I'm working on putting things together for a multi-design panel that's going out for assembly as soon as I get the PCBs from the fab house. I used gerbmerge to get everything together, and that worked quite nicely.
The next step is to produce a "centroid" file for Screaming Circuits, which contains the origins of every part on the board. In the case of a single design this isn't such a problem, because all the parts are in one file with locations that are accurate relative to each other. They just have to line up one of the parts and all the others go along for the ride, regardless of where the origin is (whether you're talking the centroid file's origin or the placement of the physical PCB on the pick-n-place machine).
The problem is, when I try to get this data together for a panel, I find that while the partlist data (either from the Screaming Circuits centroid ULP or from Eagle's Export Partlist) references everything to the Eagle origin, the Gerber data from the CAM processor is "randomly" placed in the coordinate plane. I'm aware *why* this is (Gerber coords are always positive, origin is based on the furthest bottom/left drawable item in any layer drawn or not), but the here's the crux of the problem: nowhere can I find any information about what this offset actually is for a given board. Without this basic information, I'm unable to determine the difference between the partlist origin and the Gerber origin, making it effectively impossible to actually create a merged centroid file for the panel based on gerbmerge's selected per-board origin.
I stumbled on a partial solution for now by the fact that I designed all these boards absolutely centered on the Eagle origin. My script can find the extent of the board outline in Gerber space, split the difference, and with some other black magic determine where in the merged Gerbers they actually reside. However, this doesn't have a chance of working in the general case.
I thought about adding a non-drawble (e.g 49 Reference) entity at -10,-10 to "force" the Gerber origin, but when doing a Zoom-to-Fit on the design it ends up just scaling the board down into the near-invisible range. This happens whether or not the layer is visible, which I consider to be a (separate) problem anyway. Zoom-to-Fit should have the option of scaling to only the visible layers...
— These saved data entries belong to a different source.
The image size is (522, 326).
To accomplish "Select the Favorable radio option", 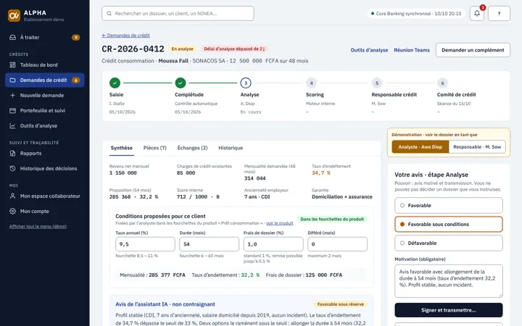I will (449, 206).
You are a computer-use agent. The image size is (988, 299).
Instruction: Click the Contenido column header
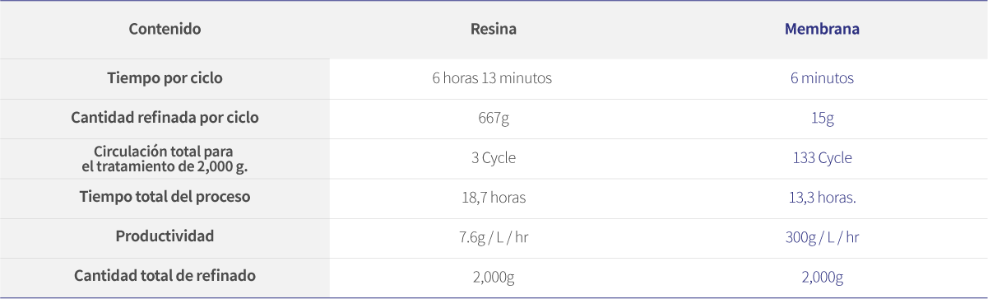tap(165, 29)
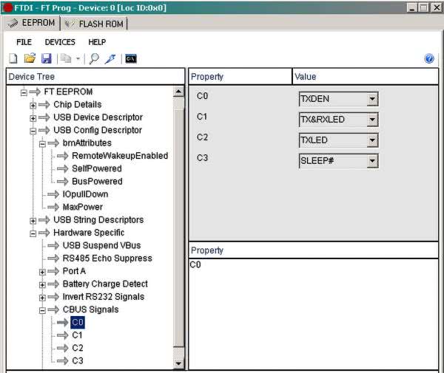
Task: Click the scan and parse magnifier icon
Action: point(94,59)
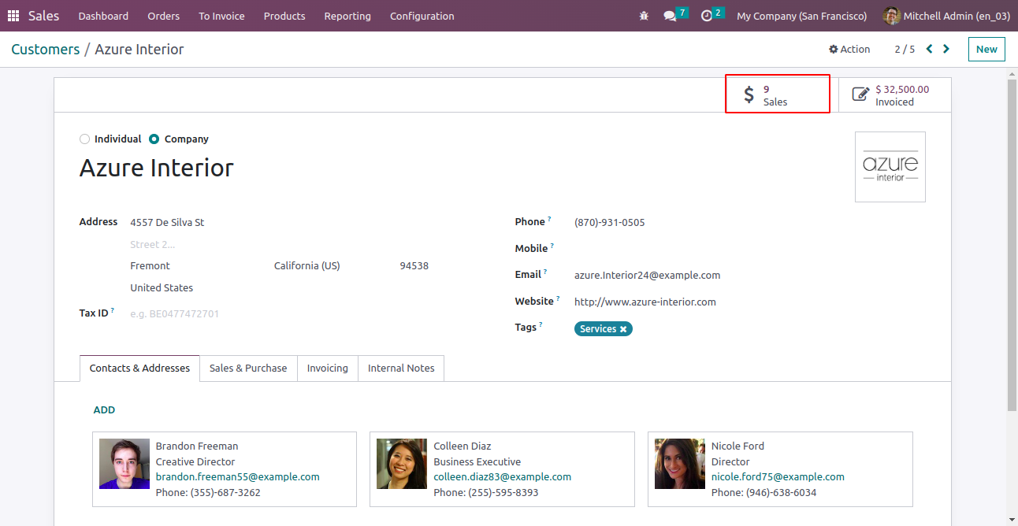Open the chat messages icon

[670, 16]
Anyway, either I'm missing some hidden offset data somewhere and this is solvable now, or the Eagle coders need to find some way to add this data (Gerber comment?) in the next revision. I plan on releasing my partlist merge tool as well as probably writing a tutorial or three on how to do panelization of both PCB art and assembly, but I'm stuck relying on boards being centered on the origin for my script to work, there's really no point.